Objective: Burns are a global medical and economic problem. In addition to high costs, the lengthy therapeutic process and the emotional trauma experienced by patients and their families indirectly worsen the socioeconomic damage caused. Kidney failure observed after burns is highly correlated with mortality.
Materials and methods: Twenty-eight male Sprague-Dawley rats (age four months, weight 250-350 g) were included in the study. They were randomly assigned into four groups consisting of seven rats each with similar mean weights. Group 1 (n=7) represented the healthy control group (C), Group 2 (n=7) the Sham+dexmedetomidine (DEX) 100 mcg/kg (three doses) (S+DEX100) group, Group 3 (n=7) the 30% Burn (B), and Group 4 (n=7) the 30% Burn+DEX 100 mcg/kg/day group (B+DEX100) (three doses).
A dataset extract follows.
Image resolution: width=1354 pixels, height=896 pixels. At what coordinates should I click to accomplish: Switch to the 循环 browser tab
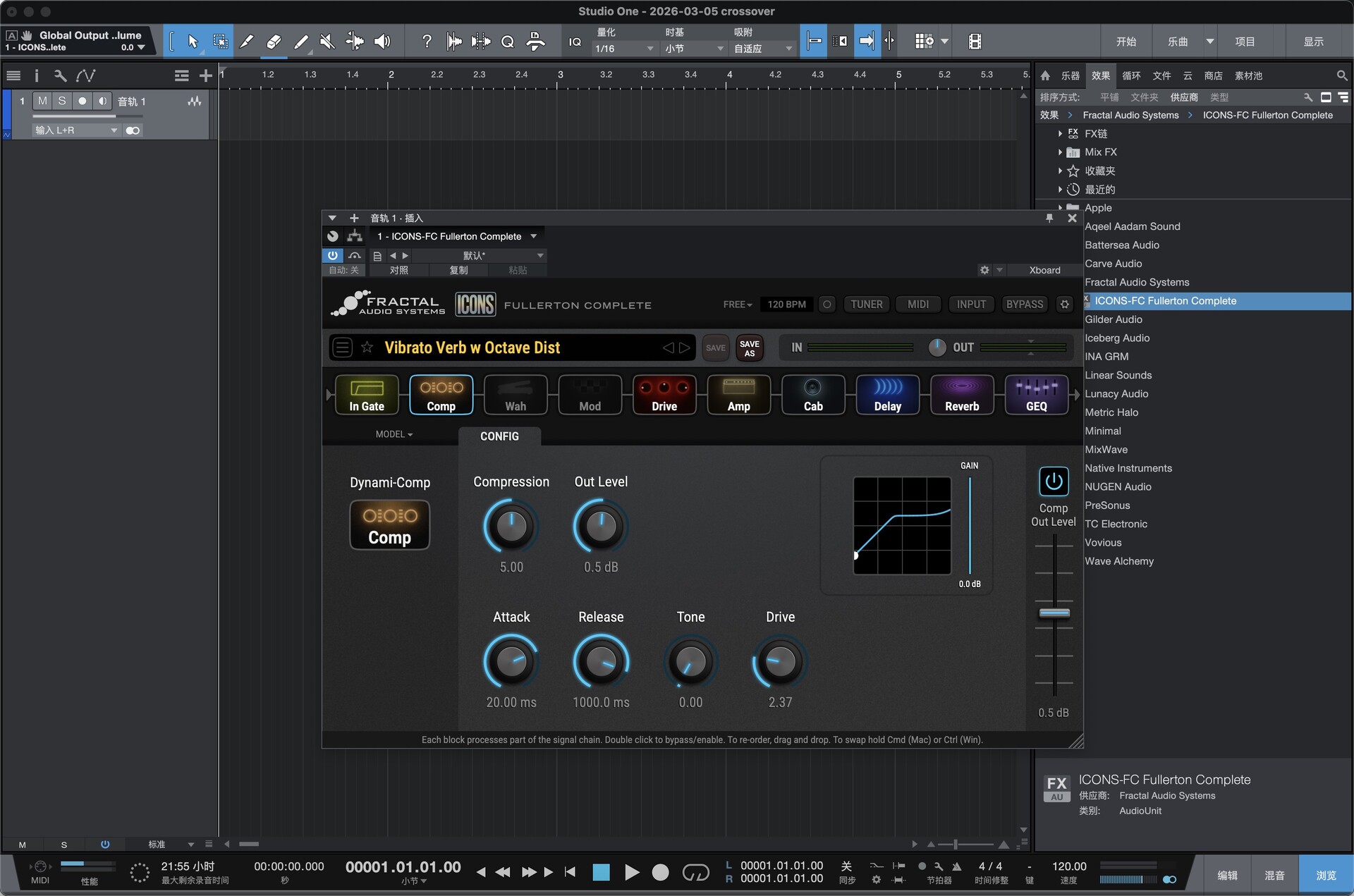(x=1131, y=75)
Thiobarbituric acid reactive substances (TBARS), total thiol (TT), interleukin-1 (IL-1) and tumor necrosis factor-α (TNF-α) values in kidney tissues were investigated biochemically, and histopathological analyses were also performed. Nuclear factor κB (NF-κB)/p65 was measured using immunohistochemistry, and the TUNEL assay was applied to indicate apoptotic tubular epithelial cells.
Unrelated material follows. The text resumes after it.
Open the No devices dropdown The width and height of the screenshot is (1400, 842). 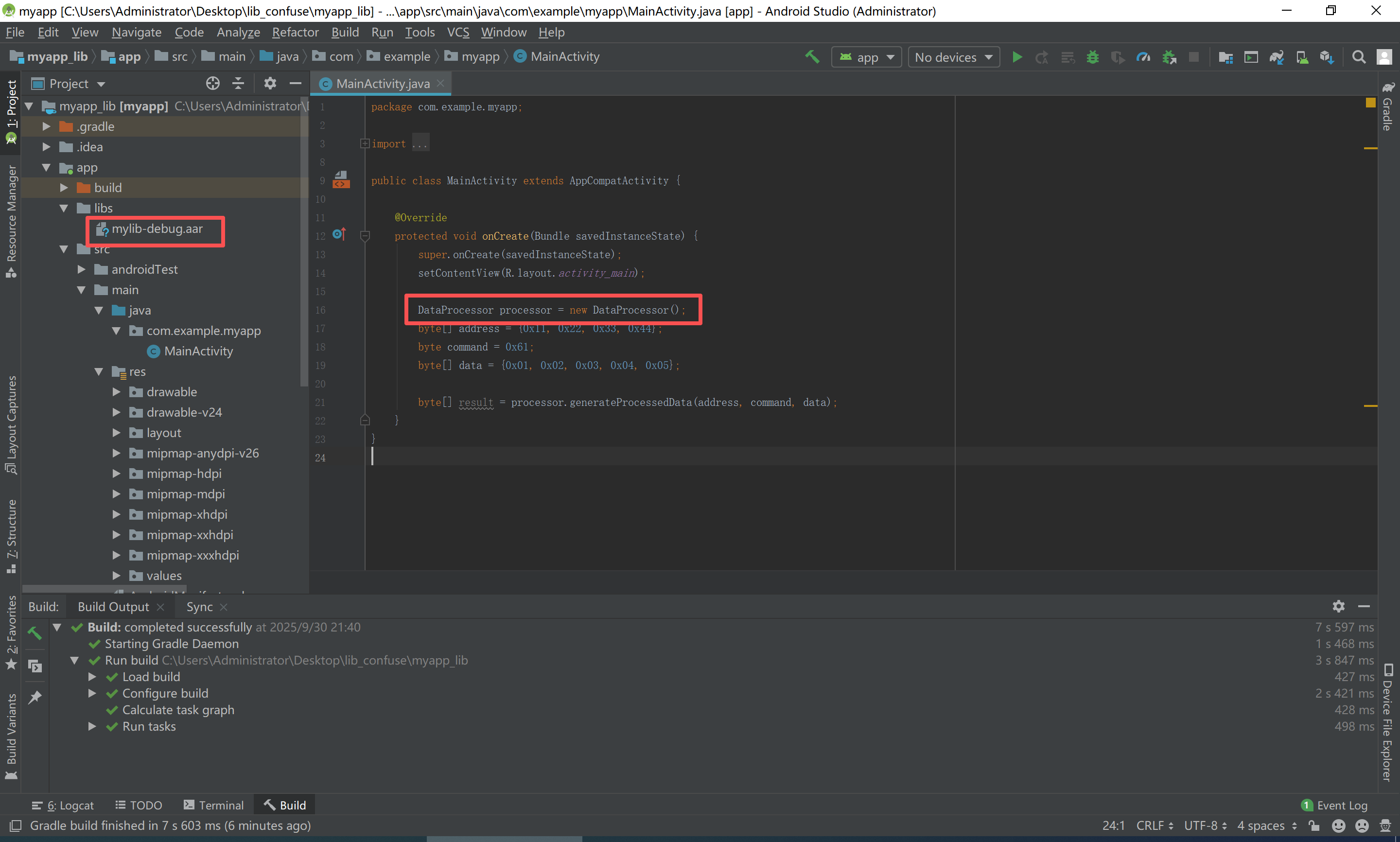[954, 57]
Results: TBARS, IL-1, and TNF-α in kidney tissues decreased in the B+DEX100 group compared to the 30% burn group, while total thiol values increased. Histopathologically, atypical glomeruli, particularly necrotic tubules, and inflammation in peritubular areas decreased in the B+DEX100 group compared to the 30% burn group. In addition, apoptotic tubular epithelial cells exhibiting TUNEL positivity and tubular epithelial cells exhibiting NF-кβ/p65 positivity also decreased in the B+DEX100 group compared to the 30% burn group.
Conclusions: Dexmedetomidine reduced apoptotic activity in rats and exhibited anti-inflammatory antioxidant effects in the burn model in this study.